Wojciech Lisowski w pierwszej drużynie Pogoni?
Jerzy Chwałek poinformował poniedziałkowym popołudniem na platformie “X”, że według jego informacji, Wojciech Lisowski ma powrócić do kadry pierwszego zespołu Pogoni Szczecin. 33-letni środkowy obrońca od jakiegoś czasu pracował w drużynie rezerw, więc dla kibiców taka wiadomość jest dużym zaskoczeniem.
Szczególnie, że mówimy o wiekowym zawodniku, który ma wyraźne ograniczenia. W ostatnim sezonie Ekstraklasy zagrał w szesnastu meczach, w których zgromadził zaledwie 251 minut na murawie. W jeszcze poprzedniej kampanii wyglądało to bardzo podobnie – dziesięć występów i 158 minut na boisku.
Spodziewano się, że Wojciech Lisowski w następnym sezonie wróci na dobre do rezerw Pogoni, a głębie składu pierwszej drużyny wzmocnią nowi zawodnicy. Do tej pory jedynym piłkarzem sprowadzonym do linii defensywy przez Portowców jest Marian Huja, kupiony za 300 tysięcy euro z Petrolulu.
Lisowski zapewne będzie awaryjną dla Roberta Kolendowicza opcją na wypadek kontuzji. Część kibiców jest jednak rozczarowana jego powrotem do pierwszego zespołu – postrzegają tę sytuację jako niepowodzenie klubu na rynku transferowym.
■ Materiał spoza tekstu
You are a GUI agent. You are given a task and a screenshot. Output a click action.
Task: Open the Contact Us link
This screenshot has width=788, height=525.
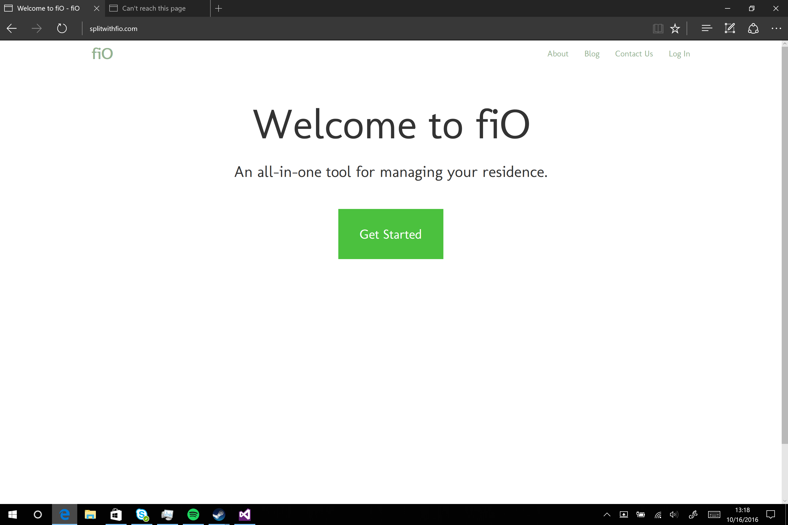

Atmosfera wokół Pogoni jest o tyle ciężka, że Portowcy dotkliwie przecież przegrali mecz z Radomiakiem Radom w pierwszej kolejce Ekstraklasy (1:5). W następnym meczu stawią czoła Motorowi Lublin przed własną publicznością. Następnie na wyjeździe zagrają z beniaminkiem, Termalicą Bruk-Bet Nieciecza.